How I Read a Wiki article

When I come to the question how the site was created, I ask myself what the purpose of this site, who created this website, when, and how it developed into what I’m seeing now, and if I want to use the content of website, what are copyright issues. Wikipedia is a good place to find answers to my questions when I try to deconstruct the website: wikipedia.org.

Take the page “digital humanities” as an example. To find copyright issues and the basic information such as mission of the website, you can scroll down the page to the bottom. There are hyperlinks to: “Creative Commons Attribution-sharelike license”, “term of use” and “privacy policy””about wikipedia””developers””statistics” etc.

To find who created this webpage, go to “view history” on the top right of the page. Then you will see the history of this page such as who created this page, when, and who contributed to this page. The record goes from the creation of the page all the way to the most recent editing of the page. You can click the name of the contributor to see his/her information, but some users created their user pages and some don’t. If you want to communicate with this user, you can click “talk” besides the username and leave a message. You can also see his/her conversation records with other people who have left messages there. To see this user’s contribution, just click “contribs” beside the user name. To see the group discussion about the page rather than discuss with an individual user on his user page, click “talk” on the top left of the “digital humanities” page. There you can see people’s debate, suggestions, questions about the page. To view the history of content editing of the page, you can select any two entries and compare, or after getting into one entry, click “previous version”, “newer version” and “latest version” to see the difference.

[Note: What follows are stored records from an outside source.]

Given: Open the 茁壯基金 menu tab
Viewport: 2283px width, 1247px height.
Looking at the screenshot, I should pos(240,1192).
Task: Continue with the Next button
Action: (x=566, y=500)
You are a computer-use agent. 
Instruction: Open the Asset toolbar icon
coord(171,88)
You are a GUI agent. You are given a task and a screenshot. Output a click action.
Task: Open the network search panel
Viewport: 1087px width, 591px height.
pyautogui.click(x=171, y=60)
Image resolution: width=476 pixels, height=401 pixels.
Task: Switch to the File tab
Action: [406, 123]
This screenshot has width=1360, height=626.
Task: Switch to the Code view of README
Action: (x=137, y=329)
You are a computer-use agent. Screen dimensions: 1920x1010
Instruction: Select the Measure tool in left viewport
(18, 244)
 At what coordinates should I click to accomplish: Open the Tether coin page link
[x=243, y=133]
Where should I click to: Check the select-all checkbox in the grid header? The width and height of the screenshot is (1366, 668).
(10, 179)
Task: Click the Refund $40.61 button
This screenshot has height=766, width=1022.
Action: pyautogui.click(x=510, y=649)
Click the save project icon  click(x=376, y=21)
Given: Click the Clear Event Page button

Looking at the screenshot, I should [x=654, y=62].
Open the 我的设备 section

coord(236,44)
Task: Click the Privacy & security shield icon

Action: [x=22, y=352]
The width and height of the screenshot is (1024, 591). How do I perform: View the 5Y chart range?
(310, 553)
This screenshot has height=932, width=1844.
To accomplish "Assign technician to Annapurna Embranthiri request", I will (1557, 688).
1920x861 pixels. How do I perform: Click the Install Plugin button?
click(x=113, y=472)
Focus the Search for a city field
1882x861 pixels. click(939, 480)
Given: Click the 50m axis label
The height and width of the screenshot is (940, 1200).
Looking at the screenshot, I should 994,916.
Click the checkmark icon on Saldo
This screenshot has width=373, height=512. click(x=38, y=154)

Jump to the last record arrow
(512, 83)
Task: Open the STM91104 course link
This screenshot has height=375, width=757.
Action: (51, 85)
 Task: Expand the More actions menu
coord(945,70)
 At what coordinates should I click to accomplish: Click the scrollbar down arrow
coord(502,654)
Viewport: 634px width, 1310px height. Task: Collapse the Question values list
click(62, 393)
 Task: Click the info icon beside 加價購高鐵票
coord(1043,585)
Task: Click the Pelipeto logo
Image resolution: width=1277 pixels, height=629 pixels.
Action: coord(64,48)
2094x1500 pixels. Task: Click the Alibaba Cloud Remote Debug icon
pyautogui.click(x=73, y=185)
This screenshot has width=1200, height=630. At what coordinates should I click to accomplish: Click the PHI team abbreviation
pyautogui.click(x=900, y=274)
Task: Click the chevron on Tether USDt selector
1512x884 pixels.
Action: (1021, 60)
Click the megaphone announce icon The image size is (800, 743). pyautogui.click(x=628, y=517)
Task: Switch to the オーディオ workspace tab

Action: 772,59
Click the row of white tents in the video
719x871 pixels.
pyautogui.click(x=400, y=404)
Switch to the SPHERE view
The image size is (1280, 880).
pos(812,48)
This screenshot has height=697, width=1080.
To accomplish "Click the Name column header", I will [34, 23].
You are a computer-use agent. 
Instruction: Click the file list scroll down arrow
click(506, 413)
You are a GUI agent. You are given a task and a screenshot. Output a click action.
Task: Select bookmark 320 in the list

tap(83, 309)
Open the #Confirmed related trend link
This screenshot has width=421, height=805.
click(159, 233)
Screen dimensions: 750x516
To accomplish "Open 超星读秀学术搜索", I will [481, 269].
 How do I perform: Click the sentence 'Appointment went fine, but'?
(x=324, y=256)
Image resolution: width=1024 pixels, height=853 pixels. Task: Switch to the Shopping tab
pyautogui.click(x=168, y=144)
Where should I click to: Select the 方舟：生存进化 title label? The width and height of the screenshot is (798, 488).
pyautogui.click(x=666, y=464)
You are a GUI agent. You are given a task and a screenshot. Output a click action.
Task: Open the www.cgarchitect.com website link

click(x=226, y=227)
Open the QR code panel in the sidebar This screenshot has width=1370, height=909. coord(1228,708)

The neutrality and accuracy of the content are two controversies of such crowdsourcing websites because the credentials of these contributors are unknown and human-beings have bias. To check their user pages, sometimes you can find some information of these users but sometimes you don’t. For example, in viewing the editing history of the page, I tried to get into the user pages of main contributors, here is what I find: Catsandthings holds graduate degrees in the humanities and is interested in Wikipedia and education. Sophia Chang is blocked by wikipedia. Elijahmeeks is the Digital Humanities Specialist at Stanford University and, once upon a time, he used to study Wikipedia and open-source culture. Simon Mahony is a Classicist by training and Director of the UCL Centre for Digital Humanities, at the Department of Information Studies, University College London. ARK is Rudolf Ammann (@rkammann), a researcher at the UCL Centre for Digital Humanities. Others just don’t have a user page. So, by reading these mini biographies and the missing of other biographies, you may question the authority of the content. It makes me think that you can use wiki as a starting point of your research, but your research can’t stop here because Wikipedia does not guarantee it is 100% accurate or neutral. Two other good examples for this alert are from Roy’s “Can History Be Open Source?”:

In the 25 biographies I read closely, I found clear-cut factual errors in only 4. Most were small and inconsequential. Frederick Law Olmsted is said to have managed the Mariposa mining estate after the Civil War, rather than in 1863. And some errors simply repeat widely held but inaccurate beliefs, such as that Haym Salomon personally loaned hundreds of thousands of dollars to the American government during the Revolution and was never repaid. (In fact, the money merely passed through his bank accounts.) Both Encarta and the Encyclopedia Britannica offer up the same myth.31 The 10,000-word essay on Franklin Roosevelt was the only one with multiple errors. Again, some are small or widely accepted, such as the false claim (made by Roosevelt supporters during the 1932 election) that fdr wrote the Haitian constitution or that Roosevelt money was crucial to his first election to public office in 1910. But two are more significant—the suggestion that a switch by Al Smith’s (rather than John Nance Garner’s) delegates gave Roosevelt the 1932 nomination and the statement that the Supreme Court overruled the National Industrial Recovery Act (nira) in 1937, rather than 1935.

Wikipedia tries to solve the problems of accuracy and bias. For example, it requires users to register before creating articles. It allows users to view the history of the page. It evolved intricate rules by which participants could be temporarily or even permanently banned from Wikipedia for inappropriate behavior. It also set up an elaborate structure of “administrators,” “bureaucrats,” “stewards,” “developers,” and elected trustees to oversee the project and it has arbitration committee (Roy, Can History Be Open Source?). But sometimes it may cause overkill. “The website can be as ugly and bitter as 4chan and as mind-numbingly bureaucratic as a Kafka story.”(Auberbach, Encyclopedia Frown).

So, when I read a wiki article, I take it as a starting point of research rather than the end. It provides valuable information but also needs your own efforts to check the accuracy. There are ways to do it such as look at the sources, editing history, and use other tools such as books and search engines. Overall, wikipedia promotes the flow of information and provides new points of knowledge, and inspires more research. Readers just need to keep the accuracy and bias issues in mind when they read a wiki article.